Devil’s staircase, Sunday 23nd June, 00:15
A man drops to his hands and knees on the narrow, winding, rocky path. “Just give me a minute. I’ve got nothing left.” A woman stands over him. She is looking at a stopwatch. “You’ve got a minute, but then we need to get going. We have to get to the checkpoint. You can rest there.” The man looks completely exhausted, and shuts his eyes. “You can’t fall asleep here: you could get hypothermia. We have to keep going. Take another 40 seconds. And these jelly babies, they’ll give you a bit of energy.” She opens a ziploc bag and drops a few into the hands of the man, who is still on all fours on the ground. He eats them slowly, then, with great effort, gets to his feet. They continue on for around 15 or 20 minutes before this process is repeated.
The West Highland Way Race is the longest race I have ever played any part in. It covers 95 ½ miles from Milngavie to Fort William, around 3,500 metres of climbing, and can take up to 35 hours, running through not one by two nights for the majority of runners. It’s not really something you can optimally prepare for, and it has many highlights as well as, for the majority, inevitable lows – usually on the second night.
I’d never really given much thought to what these runners put themselves through until I took part as a support crew member last weekend. I still don’t really know what they went through, but I’m so grateful they invited me to be a part of this unique and amazing experience. It was great, but on the other hand I learned some things about myself. Some dark things. You look at people that work in torture chambers and say ‘How does someone get so twisted up inside they can actually do that’. Sometimes it turns out you had it in you all along. That’s what the West Highland Way taught me. I’m a monster.
This isn’t a race where you can just turn up and run. Each runner needs a minimum of 3 support crew throughout the race. We decided to complicate things by having a team of 6 supporting two runners, who probably wouldn’t stick together for the whole race. The participants with estimated finish times greater than 21 hours are entitled to have support runners with them from Auchtertyre for the last 45 miles. We broke that down into 4 legs, based on Checkpoints, and planned out who would be running with whom for which sections. We planned out a lot of logistics in terms of who needed to be where, when. Unfortunately, we didn’t try getting everything together and seeing if it would all fit in Alan’s car boot, and it took 20 minutes and some tough choices (and getting the tyres blown up to support the extra weight) before we could head off to Milngavie.
Registration and Pre-Race Briefing
We arrived in Milngavie in good spirits having spent most of the drive through listening to cheesy 80s songs. Chris and Jagoda were both excited and nervous. They hadn’t found time to have afternoon naps, and didn’t sleep in the car, so they were facing over 60 hours without sleep.
Registration was quick and easy.

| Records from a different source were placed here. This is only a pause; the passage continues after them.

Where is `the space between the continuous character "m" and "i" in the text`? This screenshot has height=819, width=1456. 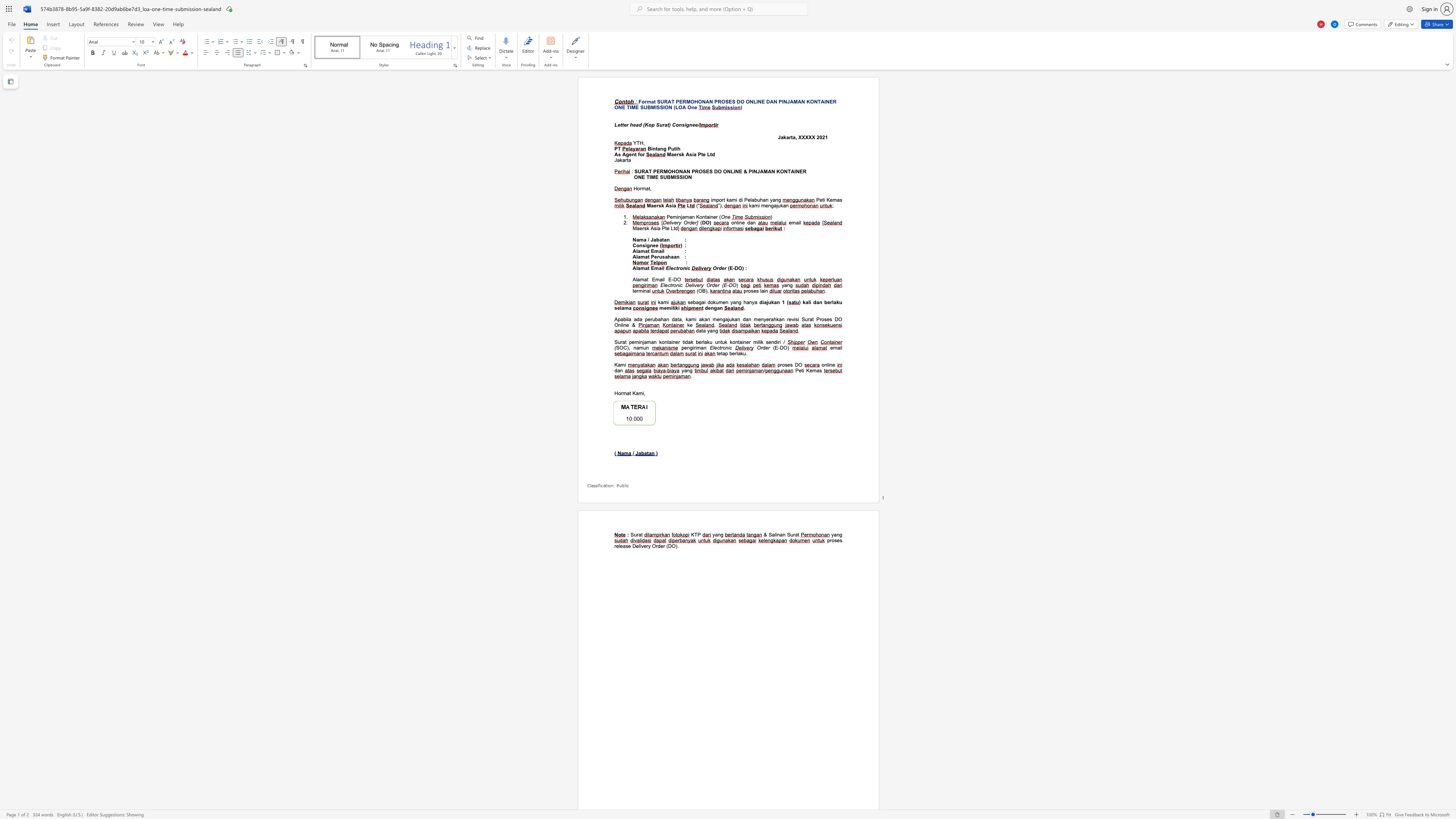 the space between the continuous character "m" and "i" in the text is located at coordinates (670, 307).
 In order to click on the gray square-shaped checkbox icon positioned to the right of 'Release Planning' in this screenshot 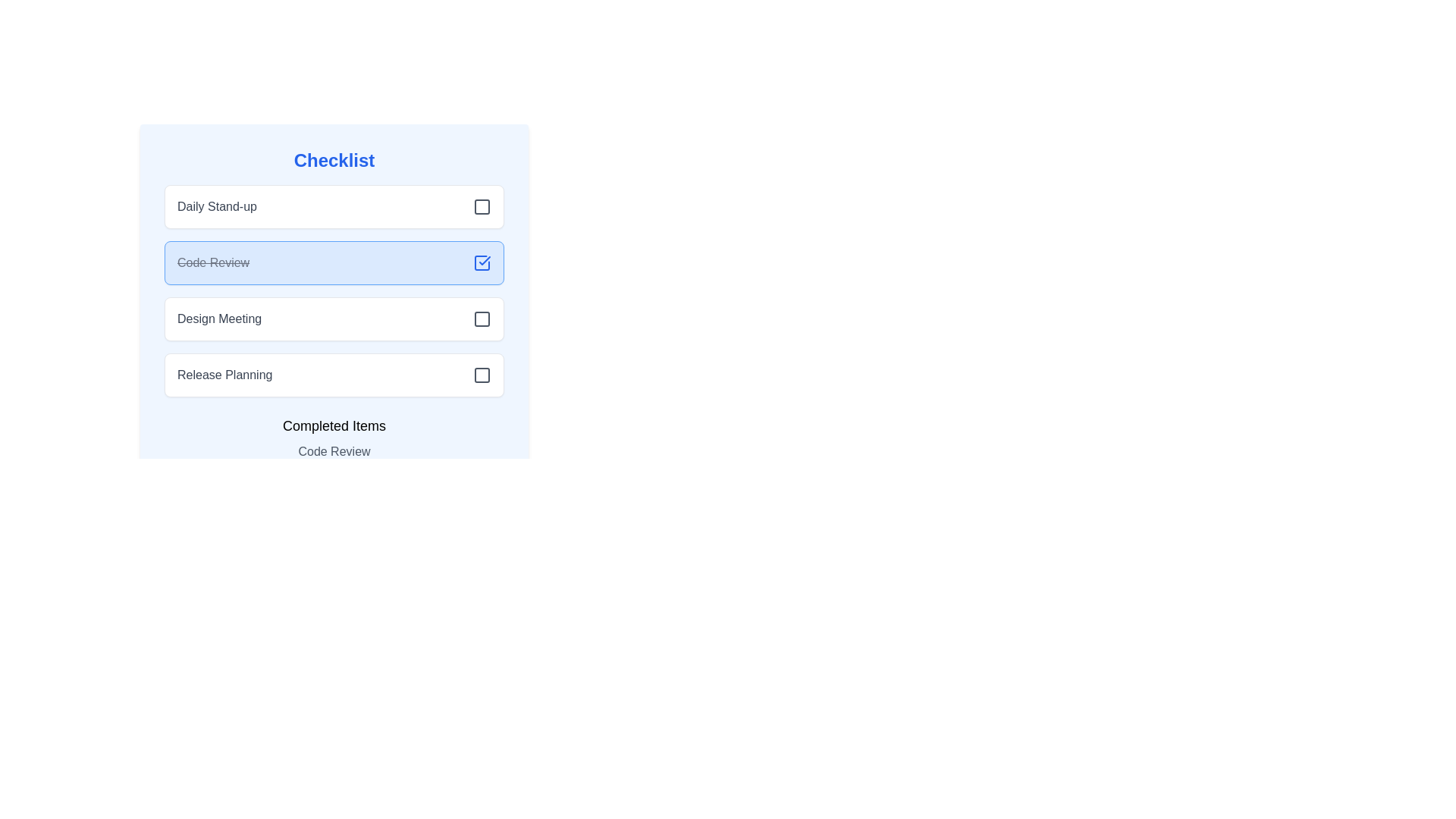, I will do `click(481, 375)`.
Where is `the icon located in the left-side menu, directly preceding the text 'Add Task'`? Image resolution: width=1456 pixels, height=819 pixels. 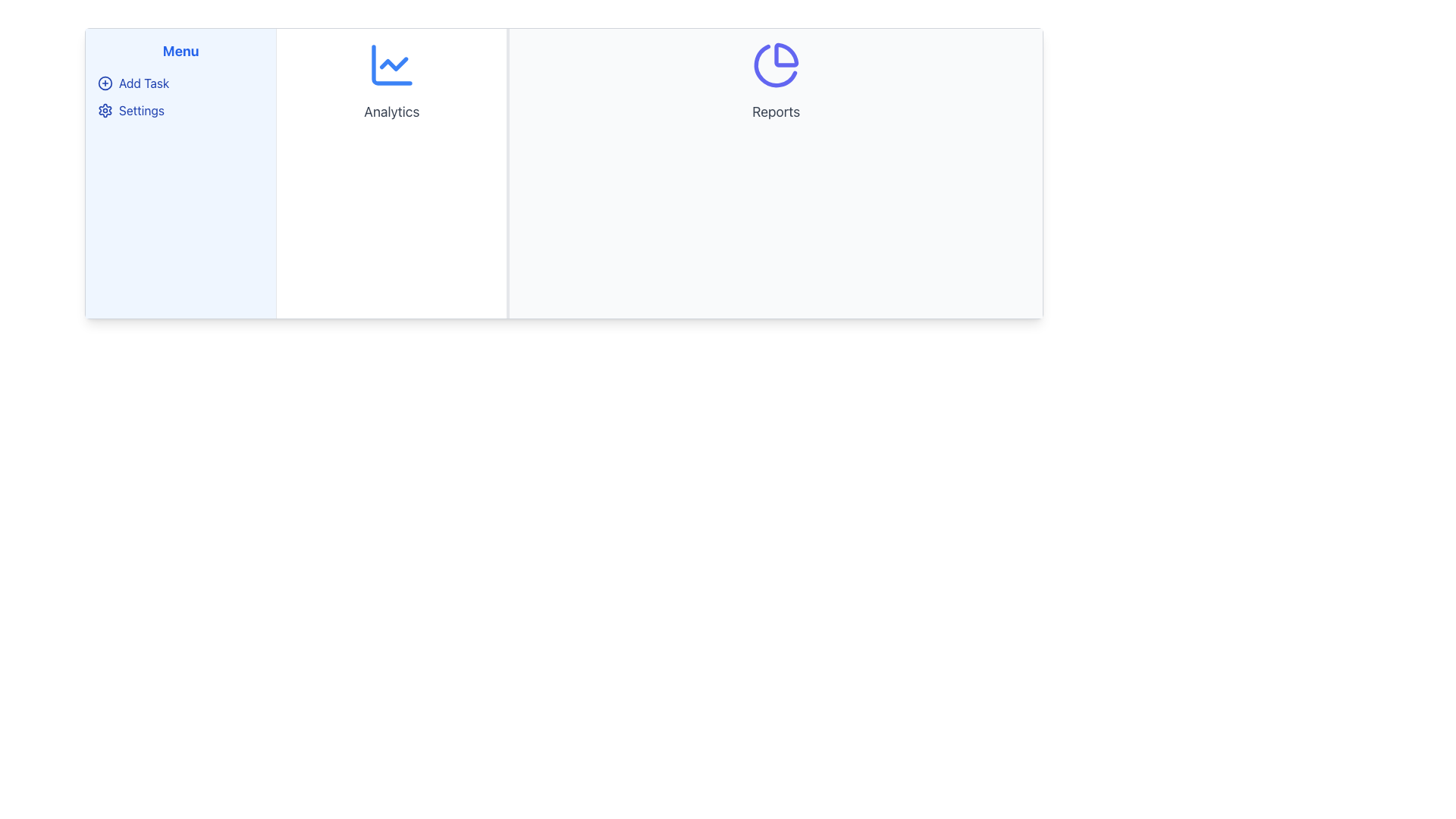 the icon located in the left-side menu, directly preceding the text 'Add Task' is located at coordinates (105, 83).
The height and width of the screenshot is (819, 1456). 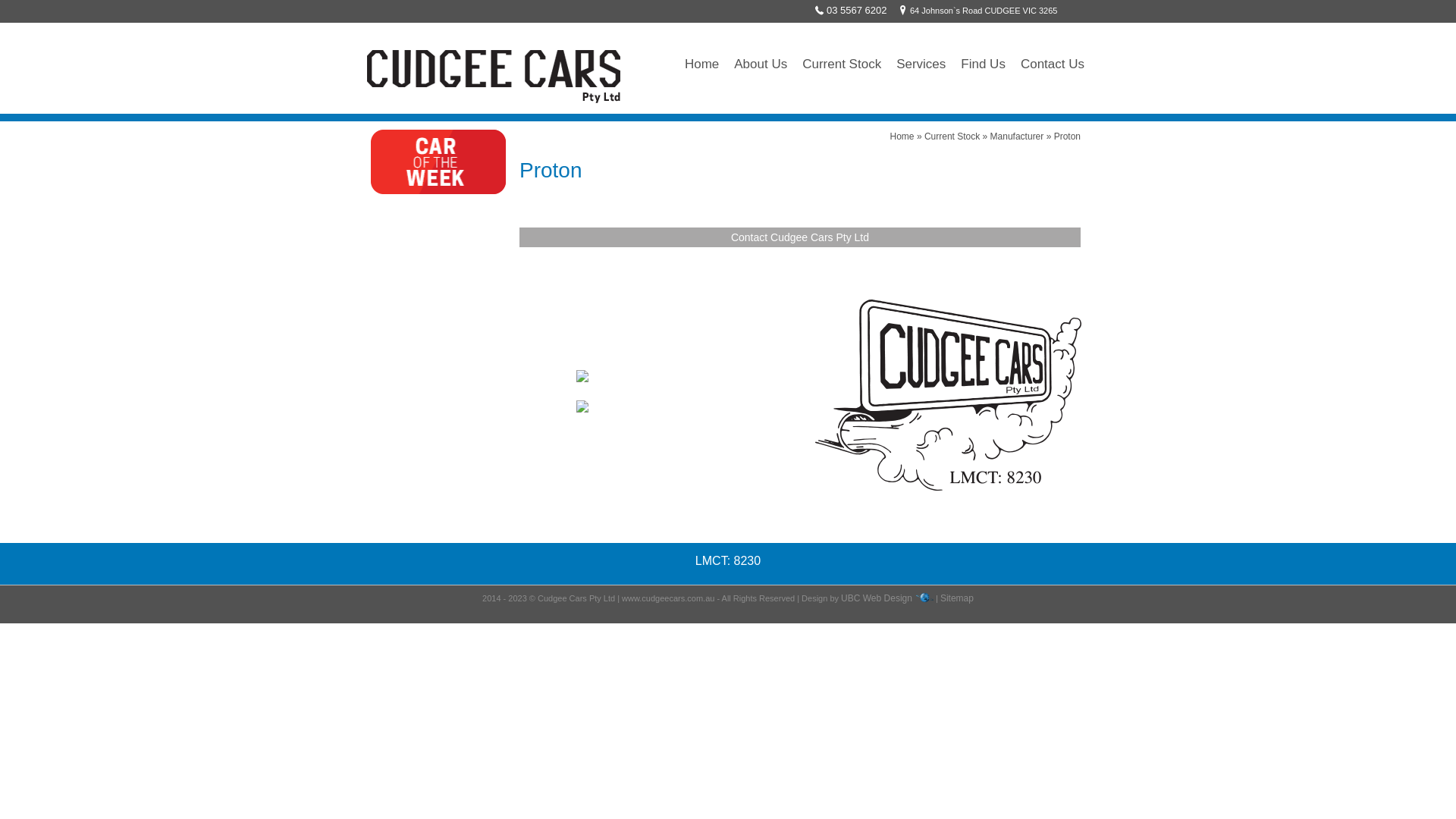 What do you see at coordinates (975, 11) in the screenshot?
I see `'64 Johnson`s Road CUDGEE VIC 3265'` at bounding box center [975, 11].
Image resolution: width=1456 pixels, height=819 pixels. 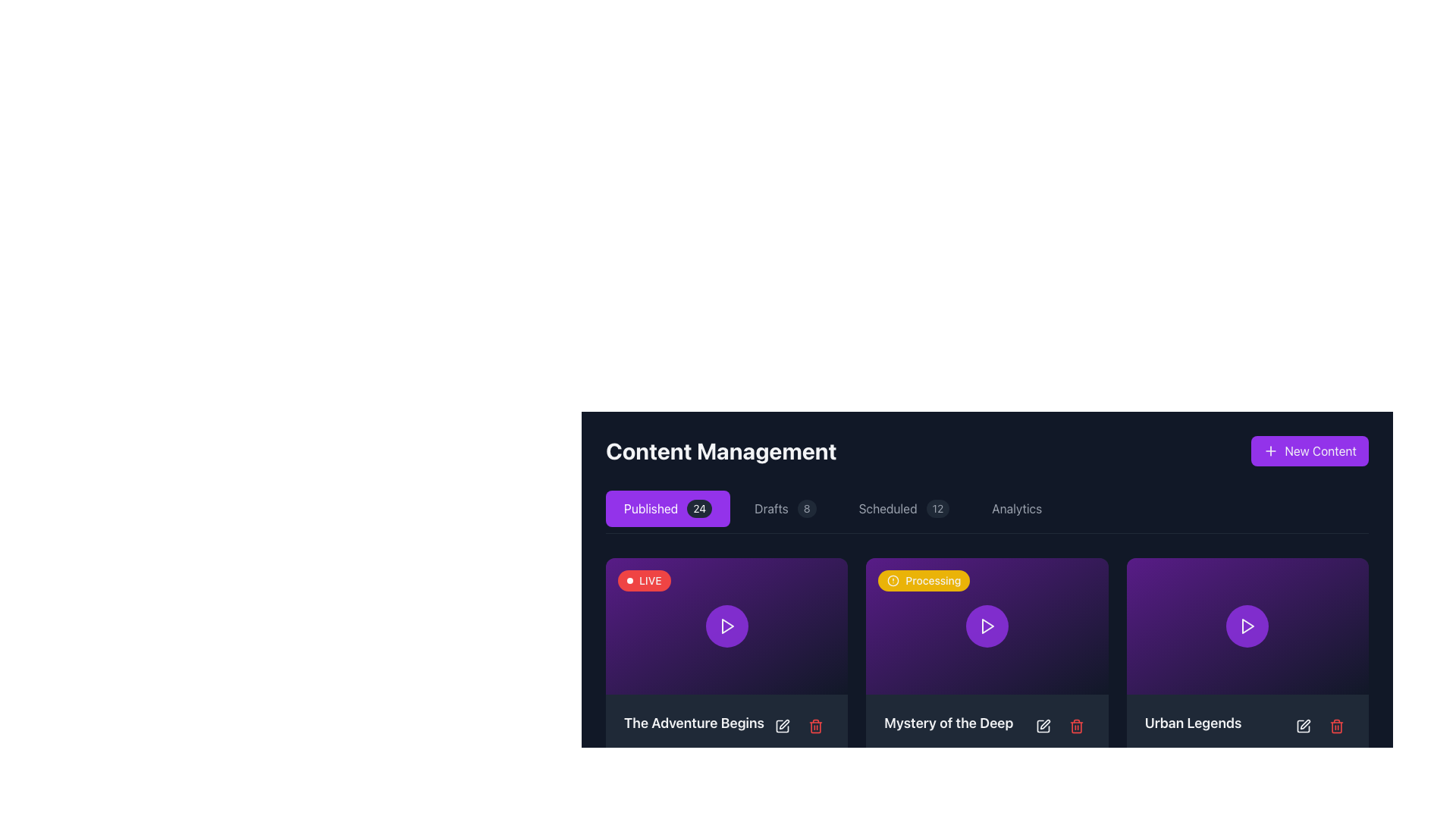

With a couple of hours to kill, Chris really wanted a Greggs sausage roll, so we walked into town. Although it had stayed open the previous year, it was definitely shut this year, so no sausage rolls were forthcoming. We got some decent photos though, and headed for Tesco just after it closed for the night. Thankfully there was a massive amount of food in the car. Jagoda ate something sensible, but Chris opted for a tub of Paprika pringles. This might have some bearing on some of the things I tell you later in this post.
Linsey came over for a quick chat before heading back to her car to chill before the race. We found her again at the pre-race briefing. The briefing was comprehensive, and included useful information about checkpoints, parking, NSAIDs (prohibited) and warnings about midges and ticks. Then it was time to temporarily say our goodbyes until Balmaha. Jagoda was hugging everyone, but Chris was giving out firm handshakes. They joined the crowds of runners, and the support crew scrambled up the banking over the underpass to watch the runners heading through on their way. After a minute of silence for a few West Highland Way family who had passed on since the last race, they were off.
We scrambled over the metal railings and jogged to the car as we were keen to get to the first checkpoint in time to get our pick of the parking spaces. A Europcar van was parked on double yellows behind us and it took a 9-point turn to get out, but we were soon on our way. I don’t envy Alan all the driving he had to do over the weekend.